Commissioning and Maintenance

Proper selection of the best type of absorption chiller can be tricky. Choosing an experienced engineering firm should consider input from a chiller manufacturer, as they know who has received the training necessary to commission the chiller and integrate it into the plant seamlessly.

Manufacturer’s representatives will echo the thought that just because one understands electric chillers does not mean they necessarily understand the absorption chiller technology. However, they will be quick to say a person who understands electric chillers definitely has the aptitude to learn the operation and maintenance needs of an absorption chiller. As a parallel, just because one can work on carburetors does not mean than he can work on fuel injection, but it does mean that he has the aptitude to learn how to work on fuel injection systems.

Absorption chillers are relatively simple machines. There are not many moving parts, and operating temperatures and pressures can be relatively low making them a work horse item in the central plant. However, manufacturer’s representatives strongly advocate remote monitoring features to alert trained persons on any anomalies.

Incorporating or weaving an absorption chiller into your central plant requires manufacturer and engineering experts to assure the central plant is commissioned as a system. Typically, each piece of equipment in the central plant is commissioned as a standalone unit. However, waste heat and CCHP absorption chiller applications require interaction with many other pieces of equipment.

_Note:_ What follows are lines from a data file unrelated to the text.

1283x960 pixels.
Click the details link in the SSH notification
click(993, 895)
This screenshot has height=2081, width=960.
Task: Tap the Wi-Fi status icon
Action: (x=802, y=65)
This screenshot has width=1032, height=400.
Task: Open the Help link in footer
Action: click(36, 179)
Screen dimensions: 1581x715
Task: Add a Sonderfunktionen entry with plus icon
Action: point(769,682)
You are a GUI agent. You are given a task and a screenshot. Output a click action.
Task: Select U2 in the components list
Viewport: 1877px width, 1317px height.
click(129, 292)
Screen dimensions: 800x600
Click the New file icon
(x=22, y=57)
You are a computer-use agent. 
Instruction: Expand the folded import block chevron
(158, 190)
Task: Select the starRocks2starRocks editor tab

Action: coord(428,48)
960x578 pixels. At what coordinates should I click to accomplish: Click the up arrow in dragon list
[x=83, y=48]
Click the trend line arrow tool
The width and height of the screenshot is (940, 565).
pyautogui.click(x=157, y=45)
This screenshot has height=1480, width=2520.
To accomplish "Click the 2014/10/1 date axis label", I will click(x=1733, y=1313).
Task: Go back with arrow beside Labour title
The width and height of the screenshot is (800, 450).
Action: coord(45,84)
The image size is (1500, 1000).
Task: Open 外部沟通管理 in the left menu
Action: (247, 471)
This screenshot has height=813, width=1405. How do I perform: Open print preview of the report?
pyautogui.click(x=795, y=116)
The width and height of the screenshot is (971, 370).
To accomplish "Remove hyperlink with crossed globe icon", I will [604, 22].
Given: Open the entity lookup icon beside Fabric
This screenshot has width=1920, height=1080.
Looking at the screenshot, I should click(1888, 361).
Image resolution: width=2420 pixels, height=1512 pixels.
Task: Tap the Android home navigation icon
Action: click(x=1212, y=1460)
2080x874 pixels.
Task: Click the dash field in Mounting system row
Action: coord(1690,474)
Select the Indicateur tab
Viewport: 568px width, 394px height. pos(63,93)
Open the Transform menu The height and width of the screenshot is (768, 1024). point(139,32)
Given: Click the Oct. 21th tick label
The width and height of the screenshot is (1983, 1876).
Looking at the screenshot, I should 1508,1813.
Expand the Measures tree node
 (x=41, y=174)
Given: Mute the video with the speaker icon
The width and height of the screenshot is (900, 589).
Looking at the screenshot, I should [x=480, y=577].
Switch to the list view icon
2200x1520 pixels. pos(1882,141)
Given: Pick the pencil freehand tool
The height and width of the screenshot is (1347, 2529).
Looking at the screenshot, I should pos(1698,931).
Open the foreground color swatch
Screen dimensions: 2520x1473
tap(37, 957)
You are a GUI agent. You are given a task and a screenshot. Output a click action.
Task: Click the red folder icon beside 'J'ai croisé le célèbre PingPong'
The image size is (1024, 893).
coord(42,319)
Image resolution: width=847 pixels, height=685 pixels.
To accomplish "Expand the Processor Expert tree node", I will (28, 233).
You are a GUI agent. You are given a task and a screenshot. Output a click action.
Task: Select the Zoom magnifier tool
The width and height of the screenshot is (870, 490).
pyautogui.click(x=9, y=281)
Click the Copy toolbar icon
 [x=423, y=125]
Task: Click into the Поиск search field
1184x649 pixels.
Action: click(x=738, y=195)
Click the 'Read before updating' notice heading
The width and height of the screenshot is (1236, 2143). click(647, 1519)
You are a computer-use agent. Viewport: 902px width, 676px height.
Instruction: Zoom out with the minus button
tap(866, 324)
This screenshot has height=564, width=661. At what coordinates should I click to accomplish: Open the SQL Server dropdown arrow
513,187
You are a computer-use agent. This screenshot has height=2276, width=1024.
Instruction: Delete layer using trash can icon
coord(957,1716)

There are considerations for emissions, generators, grid interconnection, waste heat recovery, desiccant air dryers, building systems integration, etc., all requiring a sophisticated control logic for optimal interdependent operation. Many features need to be controlled based on dynamic conditions within the facility. It cannot be emphasized strongly enough that integrating absorption chillers into an existing central plant will require the commissioning team to be equipped with a plant-wide comprehensive detailed points list from the design engineer to identify adjustments needed based on a variety of input conditions. Manufacturers of equipment in the sophisticated central plant will encourage 24-hr monitoring and preventative diagnostic services to address any issues promptly and efficiently.